A new CU Boulder study is exploring whether taking cannabidiol (CBD), a non-intoxicating ingredient in the Cannabis sativa plant, can help people with an unhealthy dependency smoke less marijuana or give it up entirely.
“It’s one of the biggest myths out there—that you can’t become addicted to or dependent on cannabis,” said Cinnamon Bidwell, an associate professor in the Department of Psychology and Neuroscience who is leading the study. “Cannabis use disorder can be rough, and we really have no frontline, empirically supported treatments for it.”
As many as one in five cannabis users develop a dependency on the drug, with cannabis use disorder growing more common as products become more potent.
But unlike with nicotine, alcohol and other drugs of abuse, few remedies exist for those wanting to cut back or quit. CBD, which interacts with some of the same receptors in the brain as the psychoactive compound THC, could potentially help fill that gap.
For the study, launched earlier this year with a $3 million grant from the National Institutes on Drug Abuse, Bidwell’s lab is recruiting 150 heavy cannabis concentrate users who wish to reduce their use or abstain. Along with remote psychotherapy sessions and educational support, participants will receive daily doses of either hemp-derived CBD alone, hemp-derived CBD with a very small amount of THC (less than 0.03%), or a placebo for eight weeks.
Bidwell’s previous research has shown that users of concentrates, which can contain as much as 90% THC (tetrahydrocannabinol) compared to about 20% in flower products, are more likely to grow dependent. When trying to cut back, they often experience anxiety, sleeplessness, loss of appetite and other symptoms.
In 2014, only 17% of products in Colorado were concentrates. By 2019, well over a third were, and concentrates have continued to flood the market since.
“As potency has shifted, we have also seen a shift in the percentage of people developing problematic uses or behaviors,” said Bidwell, noting that this percentage has risen from 10% to between 15% and 20% in recent years.
While non-intoxicating and non-addictive, CBD acts on some of the same reward-related receptors in the brain—known as CBand CB2—as THC does. Because it changes how THC interacts at those sites, CBD may reduce or change a THC high, so people don’t want to use it as much, said Bidwell.
CBD also has anti-inflammatory properties and can influence serotonin levels, potentially reducing the anxiety and sleep loss that can come with withdrawal.

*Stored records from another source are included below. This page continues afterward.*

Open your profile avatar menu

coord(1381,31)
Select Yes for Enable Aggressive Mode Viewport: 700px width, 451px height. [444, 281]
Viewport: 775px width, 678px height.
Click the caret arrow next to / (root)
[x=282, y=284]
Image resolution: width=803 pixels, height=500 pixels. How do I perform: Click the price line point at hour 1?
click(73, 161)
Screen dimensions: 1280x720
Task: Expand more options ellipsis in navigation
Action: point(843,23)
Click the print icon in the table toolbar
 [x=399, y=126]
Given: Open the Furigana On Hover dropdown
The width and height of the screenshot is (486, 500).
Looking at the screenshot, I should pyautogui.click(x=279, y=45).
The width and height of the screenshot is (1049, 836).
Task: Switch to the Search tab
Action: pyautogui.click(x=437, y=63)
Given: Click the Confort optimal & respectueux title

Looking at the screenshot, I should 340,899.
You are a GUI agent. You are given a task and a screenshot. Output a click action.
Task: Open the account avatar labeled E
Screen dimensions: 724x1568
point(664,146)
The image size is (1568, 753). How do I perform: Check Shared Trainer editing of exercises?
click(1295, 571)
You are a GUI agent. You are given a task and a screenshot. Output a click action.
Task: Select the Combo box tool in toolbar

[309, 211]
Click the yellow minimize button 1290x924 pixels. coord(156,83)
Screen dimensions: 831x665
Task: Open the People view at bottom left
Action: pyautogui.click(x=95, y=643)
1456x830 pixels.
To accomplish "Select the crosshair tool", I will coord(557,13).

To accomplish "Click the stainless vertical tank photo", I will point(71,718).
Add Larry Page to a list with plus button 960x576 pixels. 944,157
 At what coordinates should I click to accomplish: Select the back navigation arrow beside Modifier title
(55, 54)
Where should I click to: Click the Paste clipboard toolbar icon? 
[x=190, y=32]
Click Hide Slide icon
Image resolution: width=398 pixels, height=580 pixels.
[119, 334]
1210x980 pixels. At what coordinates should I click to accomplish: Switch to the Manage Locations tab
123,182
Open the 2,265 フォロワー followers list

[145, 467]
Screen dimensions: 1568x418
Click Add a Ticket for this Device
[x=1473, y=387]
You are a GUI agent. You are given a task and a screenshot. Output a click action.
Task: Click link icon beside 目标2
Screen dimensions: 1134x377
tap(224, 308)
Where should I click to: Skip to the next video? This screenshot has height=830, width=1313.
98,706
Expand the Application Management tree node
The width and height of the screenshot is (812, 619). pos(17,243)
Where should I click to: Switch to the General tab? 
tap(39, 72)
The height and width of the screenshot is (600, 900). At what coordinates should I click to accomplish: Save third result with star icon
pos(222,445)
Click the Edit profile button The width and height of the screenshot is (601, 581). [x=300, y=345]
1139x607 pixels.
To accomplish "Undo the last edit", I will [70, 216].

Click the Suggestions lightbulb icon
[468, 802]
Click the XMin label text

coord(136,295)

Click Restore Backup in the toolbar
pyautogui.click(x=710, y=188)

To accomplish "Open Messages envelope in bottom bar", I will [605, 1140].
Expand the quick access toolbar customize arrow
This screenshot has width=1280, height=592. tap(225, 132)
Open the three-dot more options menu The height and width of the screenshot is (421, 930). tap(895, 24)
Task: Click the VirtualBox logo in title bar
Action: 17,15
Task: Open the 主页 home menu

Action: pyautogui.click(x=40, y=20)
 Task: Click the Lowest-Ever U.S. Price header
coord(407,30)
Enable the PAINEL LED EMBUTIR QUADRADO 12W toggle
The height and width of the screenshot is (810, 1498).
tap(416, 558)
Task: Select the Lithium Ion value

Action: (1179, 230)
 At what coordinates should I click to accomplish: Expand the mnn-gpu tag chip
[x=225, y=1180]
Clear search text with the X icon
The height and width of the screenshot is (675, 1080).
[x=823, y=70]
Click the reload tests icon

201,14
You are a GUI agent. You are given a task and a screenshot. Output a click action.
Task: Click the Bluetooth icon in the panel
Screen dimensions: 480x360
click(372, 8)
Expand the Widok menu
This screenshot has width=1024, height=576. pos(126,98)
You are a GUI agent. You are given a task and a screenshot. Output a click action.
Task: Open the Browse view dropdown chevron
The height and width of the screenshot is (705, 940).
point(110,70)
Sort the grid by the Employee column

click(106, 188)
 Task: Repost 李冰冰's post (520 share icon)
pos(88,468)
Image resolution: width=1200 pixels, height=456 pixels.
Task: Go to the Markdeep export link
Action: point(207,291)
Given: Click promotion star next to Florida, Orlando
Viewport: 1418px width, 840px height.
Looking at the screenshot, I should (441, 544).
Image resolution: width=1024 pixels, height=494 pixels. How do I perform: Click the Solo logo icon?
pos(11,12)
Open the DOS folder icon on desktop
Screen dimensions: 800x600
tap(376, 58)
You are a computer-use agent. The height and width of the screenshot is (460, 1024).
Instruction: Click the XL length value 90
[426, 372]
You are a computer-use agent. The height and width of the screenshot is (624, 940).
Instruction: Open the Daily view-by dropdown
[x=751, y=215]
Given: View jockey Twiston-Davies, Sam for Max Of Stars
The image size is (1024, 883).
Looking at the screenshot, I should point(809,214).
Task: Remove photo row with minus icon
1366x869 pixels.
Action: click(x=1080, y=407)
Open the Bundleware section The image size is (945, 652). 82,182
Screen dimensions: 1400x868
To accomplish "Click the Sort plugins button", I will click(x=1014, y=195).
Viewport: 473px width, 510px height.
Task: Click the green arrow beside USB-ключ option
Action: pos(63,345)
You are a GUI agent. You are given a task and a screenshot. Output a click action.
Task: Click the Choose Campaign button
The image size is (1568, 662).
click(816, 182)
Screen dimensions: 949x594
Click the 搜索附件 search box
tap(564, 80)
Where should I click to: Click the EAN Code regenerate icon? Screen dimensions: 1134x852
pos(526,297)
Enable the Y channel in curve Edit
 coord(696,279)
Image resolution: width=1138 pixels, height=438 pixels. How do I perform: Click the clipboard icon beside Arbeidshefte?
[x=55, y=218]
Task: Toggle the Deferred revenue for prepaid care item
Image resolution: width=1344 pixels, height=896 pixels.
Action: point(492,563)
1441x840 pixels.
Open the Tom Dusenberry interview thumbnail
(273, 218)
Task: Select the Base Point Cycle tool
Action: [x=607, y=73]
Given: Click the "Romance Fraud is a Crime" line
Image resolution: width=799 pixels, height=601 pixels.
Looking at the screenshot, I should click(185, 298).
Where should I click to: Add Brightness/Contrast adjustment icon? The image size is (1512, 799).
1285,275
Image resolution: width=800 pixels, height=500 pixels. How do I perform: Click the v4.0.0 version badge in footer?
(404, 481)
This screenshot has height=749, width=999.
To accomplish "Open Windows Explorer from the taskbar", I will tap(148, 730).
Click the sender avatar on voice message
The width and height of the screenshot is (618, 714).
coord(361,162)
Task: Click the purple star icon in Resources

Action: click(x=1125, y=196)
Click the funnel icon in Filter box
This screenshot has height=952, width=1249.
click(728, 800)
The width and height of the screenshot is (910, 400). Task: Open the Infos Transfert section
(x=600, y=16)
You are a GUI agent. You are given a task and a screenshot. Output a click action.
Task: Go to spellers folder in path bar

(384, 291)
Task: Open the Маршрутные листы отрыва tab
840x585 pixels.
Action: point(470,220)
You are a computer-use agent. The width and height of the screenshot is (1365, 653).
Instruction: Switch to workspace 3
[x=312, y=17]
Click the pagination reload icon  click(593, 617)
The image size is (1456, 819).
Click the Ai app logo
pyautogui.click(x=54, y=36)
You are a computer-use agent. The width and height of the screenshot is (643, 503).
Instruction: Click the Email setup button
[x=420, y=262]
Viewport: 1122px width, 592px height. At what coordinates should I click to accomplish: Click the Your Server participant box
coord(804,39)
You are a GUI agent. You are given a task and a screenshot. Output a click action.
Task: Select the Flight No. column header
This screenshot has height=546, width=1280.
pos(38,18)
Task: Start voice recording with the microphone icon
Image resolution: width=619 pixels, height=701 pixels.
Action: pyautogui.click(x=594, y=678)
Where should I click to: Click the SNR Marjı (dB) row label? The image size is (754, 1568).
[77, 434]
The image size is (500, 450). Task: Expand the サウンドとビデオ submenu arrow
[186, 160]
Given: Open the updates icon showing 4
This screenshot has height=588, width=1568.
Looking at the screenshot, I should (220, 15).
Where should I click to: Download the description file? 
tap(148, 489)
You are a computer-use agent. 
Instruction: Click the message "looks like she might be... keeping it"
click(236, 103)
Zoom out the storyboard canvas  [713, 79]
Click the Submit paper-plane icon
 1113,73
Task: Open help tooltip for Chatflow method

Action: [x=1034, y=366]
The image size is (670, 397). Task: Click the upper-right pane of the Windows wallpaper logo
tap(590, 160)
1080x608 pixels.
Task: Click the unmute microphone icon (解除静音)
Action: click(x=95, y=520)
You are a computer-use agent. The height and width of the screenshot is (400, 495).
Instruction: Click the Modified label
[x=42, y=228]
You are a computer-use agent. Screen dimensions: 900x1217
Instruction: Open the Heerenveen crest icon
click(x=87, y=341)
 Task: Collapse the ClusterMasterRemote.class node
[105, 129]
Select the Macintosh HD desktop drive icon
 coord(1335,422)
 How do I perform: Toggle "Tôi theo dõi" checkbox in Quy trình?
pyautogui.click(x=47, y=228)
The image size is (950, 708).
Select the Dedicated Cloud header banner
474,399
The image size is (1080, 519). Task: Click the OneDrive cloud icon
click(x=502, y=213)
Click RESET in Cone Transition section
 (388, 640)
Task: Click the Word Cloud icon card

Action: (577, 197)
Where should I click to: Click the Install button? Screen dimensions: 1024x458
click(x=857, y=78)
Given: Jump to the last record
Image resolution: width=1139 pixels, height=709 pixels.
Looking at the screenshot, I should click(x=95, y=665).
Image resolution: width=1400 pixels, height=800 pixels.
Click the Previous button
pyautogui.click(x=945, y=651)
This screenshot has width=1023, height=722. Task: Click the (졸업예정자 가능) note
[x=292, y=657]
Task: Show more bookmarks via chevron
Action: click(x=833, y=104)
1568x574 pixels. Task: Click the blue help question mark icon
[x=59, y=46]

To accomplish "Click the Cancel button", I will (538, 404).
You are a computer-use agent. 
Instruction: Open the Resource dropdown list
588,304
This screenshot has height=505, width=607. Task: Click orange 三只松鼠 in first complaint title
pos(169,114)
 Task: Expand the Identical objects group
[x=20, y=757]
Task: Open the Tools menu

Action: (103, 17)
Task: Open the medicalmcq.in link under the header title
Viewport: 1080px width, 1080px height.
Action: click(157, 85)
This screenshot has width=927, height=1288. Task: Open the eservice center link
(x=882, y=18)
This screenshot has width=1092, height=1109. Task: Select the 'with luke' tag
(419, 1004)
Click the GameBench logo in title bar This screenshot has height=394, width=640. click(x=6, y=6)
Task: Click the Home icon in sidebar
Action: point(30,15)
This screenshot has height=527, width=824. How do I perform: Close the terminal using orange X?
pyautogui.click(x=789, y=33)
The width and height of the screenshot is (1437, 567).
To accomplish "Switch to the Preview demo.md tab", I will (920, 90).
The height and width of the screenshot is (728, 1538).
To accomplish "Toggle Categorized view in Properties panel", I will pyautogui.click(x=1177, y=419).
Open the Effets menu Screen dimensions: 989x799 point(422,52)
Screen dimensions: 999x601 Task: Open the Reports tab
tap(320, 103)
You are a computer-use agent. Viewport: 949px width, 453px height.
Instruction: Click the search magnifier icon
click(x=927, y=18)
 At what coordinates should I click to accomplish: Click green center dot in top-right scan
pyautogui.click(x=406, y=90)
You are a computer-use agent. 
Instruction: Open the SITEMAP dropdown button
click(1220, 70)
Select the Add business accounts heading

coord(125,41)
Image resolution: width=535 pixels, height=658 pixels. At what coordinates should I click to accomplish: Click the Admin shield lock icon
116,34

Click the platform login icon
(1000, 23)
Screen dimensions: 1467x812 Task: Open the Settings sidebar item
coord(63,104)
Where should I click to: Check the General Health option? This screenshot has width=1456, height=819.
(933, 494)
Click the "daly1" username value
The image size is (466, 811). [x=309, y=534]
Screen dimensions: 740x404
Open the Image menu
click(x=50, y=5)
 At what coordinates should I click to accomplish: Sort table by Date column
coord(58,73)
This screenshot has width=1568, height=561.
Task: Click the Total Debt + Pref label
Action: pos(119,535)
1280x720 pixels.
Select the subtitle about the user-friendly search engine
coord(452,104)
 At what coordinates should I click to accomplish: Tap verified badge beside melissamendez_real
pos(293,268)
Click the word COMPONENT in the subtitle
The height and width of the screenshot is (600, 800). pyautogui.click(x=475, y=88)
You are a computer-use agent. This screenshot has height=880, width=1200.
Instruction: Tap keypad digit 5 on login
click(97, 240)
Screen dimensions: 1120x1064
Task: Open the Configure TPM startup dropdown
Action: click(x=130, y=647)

One animal study found that a single 5 milligram dose of CBD inhibited drug-seeking behavior for two weeks. Another small study found that a 400-800 milligram CBD dose reduced craving and anxiety in humans. Some research has shown that very low dose synthetic THC improves withdrawal symptoms among cannabis users.
But to date, there has been no placebo-controlled clinical trial testing whether commercially available CBD can make cutting back on THC easier.
“That’s where our study comes in,” said Bidwell. “We want to study forms of cannabis that people can actually buy on the legal market today.”